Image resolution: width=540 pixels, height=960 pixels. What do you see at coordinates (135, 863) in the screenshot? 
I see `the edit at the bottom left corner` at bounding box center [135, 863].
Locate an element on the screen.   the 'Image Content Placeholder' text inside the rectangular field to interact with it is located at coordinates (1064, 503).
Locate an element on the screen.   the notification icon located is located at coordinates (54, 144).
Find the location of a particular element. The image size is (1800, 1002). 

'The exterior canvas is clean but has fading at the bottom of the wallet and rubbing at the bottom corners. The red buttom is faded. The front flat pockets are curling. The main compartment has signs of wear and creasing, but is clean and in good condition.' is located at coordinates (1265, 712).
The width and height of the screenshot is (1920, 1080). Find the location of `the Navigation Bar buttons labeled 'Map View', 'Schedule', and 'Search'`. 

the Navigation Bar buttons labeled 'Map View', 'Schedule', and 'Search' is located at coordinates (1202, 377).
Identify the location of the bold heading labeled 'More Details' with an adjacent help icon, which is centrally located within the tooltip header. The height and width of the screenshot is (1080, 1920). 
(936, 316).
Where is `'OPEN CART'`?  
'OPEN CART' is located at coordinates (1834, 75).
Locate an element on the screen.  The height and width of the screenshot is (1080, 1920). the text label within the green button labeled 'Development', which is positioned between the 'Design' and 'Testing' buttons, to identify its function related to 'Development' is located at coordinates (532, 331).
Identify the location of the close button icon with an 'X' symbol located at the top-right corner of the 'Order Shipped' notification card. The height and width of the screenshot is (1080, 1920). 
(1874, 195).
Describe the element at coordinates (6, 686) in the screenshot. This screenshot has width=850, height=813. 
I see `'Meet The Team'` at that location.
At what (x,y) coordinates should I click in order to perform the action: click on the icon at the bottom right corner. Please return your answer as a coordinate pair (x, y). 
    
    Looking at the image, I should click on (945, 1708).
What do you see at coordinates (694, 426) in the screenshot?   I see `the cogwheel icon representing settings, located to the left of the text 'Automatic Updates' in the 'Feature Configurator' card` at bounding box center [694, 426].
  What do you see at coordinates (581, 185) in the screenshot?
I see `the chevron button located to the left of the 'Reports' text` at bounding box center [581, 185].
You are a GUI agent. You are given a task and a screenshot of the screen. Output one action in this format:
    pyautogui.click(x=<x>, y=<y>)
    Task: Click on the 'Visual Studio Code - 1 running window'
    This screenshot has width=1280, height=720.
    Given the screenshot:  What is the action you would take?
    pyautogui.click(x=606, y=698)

> _Task details_: Arrange all of the items above as a numbered list, one number per line, and leave out the blank lines.

> _Answer in full_:
1. Image resolution: width=540 pixels, height=960 pixels. What do you see at coordinates (135, 863) in the screenshot? 
2. I see `the edit at the bottom left corner` at bounding box center [135, 863].
3. Locate an element on the screen.   the 'Image Content Placeholder' text inside the rectangular field to interact with it is located at coordinates (1064, 503).
4. Locate an element on the screen.   the notification icon located is located at coordinates (54, 144).
5. Find the location of a particular element. The image size is (1800, 1002). 
6. 'The exterior canvas is clean but has fading at the bottom of the wallet and rubbing at the bottom corners. The red buttom is faded. The front flat pockets are curling. The main compartment has signs of wear and creasing, but is clean and in good condition.' is located at coordinates (1265, 712).
7. The width and height of the screenshot is (1920, 1080). Find the location of `the Navigation Bar buttons labeled 'Map View', 'Schedule', and 'Search'`. 
8. the Navigation Bar buttons labeled 'Map View', 'Schedule', and 'Search' is located at coordinates (1202, 377).
9. Identify the location of the bold heading labeled 'More Details' with an adjacent help icon, which is centrally located within the tooltip header. The height and width of the screenshot is (1080, 1920). 
10. (936, 316).
11. Where is `'OPEN CART'`?  
12. 'OPEN CART' is located at coordinates (1834, 75).
13. Locate an element on the screen.  The height and width of the screenshot is (1080, 1920). the text label within the green button labeled 'Development', which is positioned between the 'Design' and 'Testing' buttons, to identify its function related to 'Development' is located at coordinates (532, 331).
14. Identify the location of the close button icon with an 'X' symbol located at the top-right corner of the 'Order Shipped' notification card. The height and width of the screenshot is (1080, 1920). 
15. (1874, 195).
16. Describe the element at coordinates (6, 686) in the screenshot. This screenshot has width=850, height=813. 
17. I see `'Meet The Team'` at that location.
18. At what (x,y) coordinates should I click in order to perform the action: click on the icon at the bottom right corner. Please return your answer as a coordinate pair (x, y). 
19.     Looking at the image, I should click on (945, 1708).
20. What do you see at coordinates (694, 426) in the screenshot?   I see `the cogwheel icon representing settings, located to the left of the text 'Automatic Updates' in the 'Feature Configurator' card` at bounding box center [694, 426].
21.   What do you see at coordinates (581, 185) in the screenshot?
22. I see `the chevron button located to the left of the 'Reports' text` at bounding box center [581, 185].
23. You are a GUI agent. You are given a task and a screenshot of the screen. Output one action in this format:
24.     pyautogui.click(x=<x>, y=<y>)
25.     Task: Click on the 'Visual Studio Code - 1 running window'
26.     This screenshot has width=1280, height=720.
27.     Given the screenshot:  What is the action you would take?
28.     pyautogui.click(x=606, y=698)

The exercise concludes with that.